The Senate bill repeals those limitations—and removes the flexibility of the Secretary of Health and Human Services to approve them. Under the measure, the secretary “must” approve a waiver request as long as it won’t increase the federal deficit. As a result, states would be able to eliminate the essential health benefits that all health plans must provide under the ACA—including hospitalization, prescription coverage, maternity care, substance abuse and mental health treatment. Since only essential health benefits are subject to the ban on lifetime and annual benefit limits, high-cost patients such as cancer victims and sufferers from chronic diseases could permanently lose their benefits early in their treatment.

Would states roll back these protections? By some reckonings, they’d have no choice. The overall impact of the Senate bill would be to shrink the individual health insurance market and leave sicker customers in the insurance pool, says Jeanne Lambrew of the Century Foundation, in part because the measure eliminates the individual mandate that keeps younger and healthier buyers in the market. As a result, she says, insurers will put enormous pressure on state governments to loosen their regulations to lower their risk.

States would also be authorized to waive rules requiring that almost all customers be charged the same premium. That’s an invitation to preferential pricing that would effectively remove protections for people with pre-existing conditions—they could be priced out of the individual market, in a return to the dysfunctional system that denied them insurance in the pre-ACA era.
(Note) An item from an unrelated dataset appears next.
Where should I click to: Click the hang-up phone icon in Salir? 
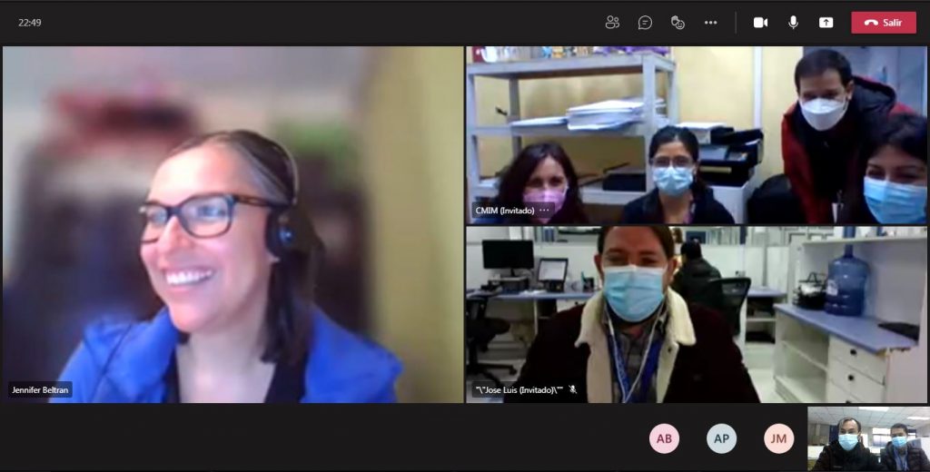click(870, 23)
Under the repeal bill, waivers would be in place at least for eight years, compared to five under the ACA. That means that the rollbacks of consumer protections would be inoculated against repeals by new state or federal administrations.
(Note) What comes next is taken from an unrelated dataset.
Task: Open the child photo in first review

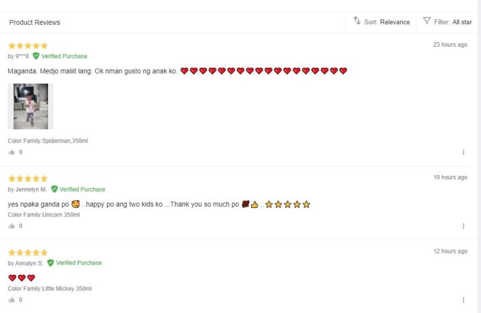Action: [31, 106]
–Protection for people with pre-existing conditions is destroyed. Senate Republicans claim in their talking points that the measure protects people with pre-existing conditions from being denied coverage or priced out of the market. Don’t believe them. As Gene Sperling, a former economist for the Clinton and Obama administrations, and Michael Shapiro observe, “the Republican plan may not allow insurers to discriminate…through the front door, but they’ve created a backdoor way in.”

The key is that same 1332 waiver provision. If state’s allow insurers to offer plans without those essential health benefits, they’ll offer “skinny” plans that don’t serve the needs of those with serious conditions. Plans that don’t cover cancer drugs or hospitalization, perhaps. Those patients will have no choice but to opt for more comprehensive plans, which will end up with an overabundance of expensive enrollees and therefore much higher premiums.

“The Senate bill will open the door to states forcing people with pre-existing conditions into segregated markets that will lead them to pay far, far higher costs than everyone else,” Sperling and Shapiro say. “This bill will bring the country back to a system in which insurance only works for the healthy, and the sick can’t afford the coverage they need.”

–Older Americans would get socked with much higher premiums and costs. The Senate bill changes the ACA’s premium subsidies in ways that severely hurt older customers. The bill expands the permissible range of premiums for older buyers compared to younger from 3-to-1 in the ACA to 5-to-1. In other words, older buyers could be charged much more. It reduces subsidies for older buyers in other ways. The ACA’s subsidies are based entirely on income, and are provided to households with income up to 400% of the federal poverty line. That ceiling is $48,240 for an individual.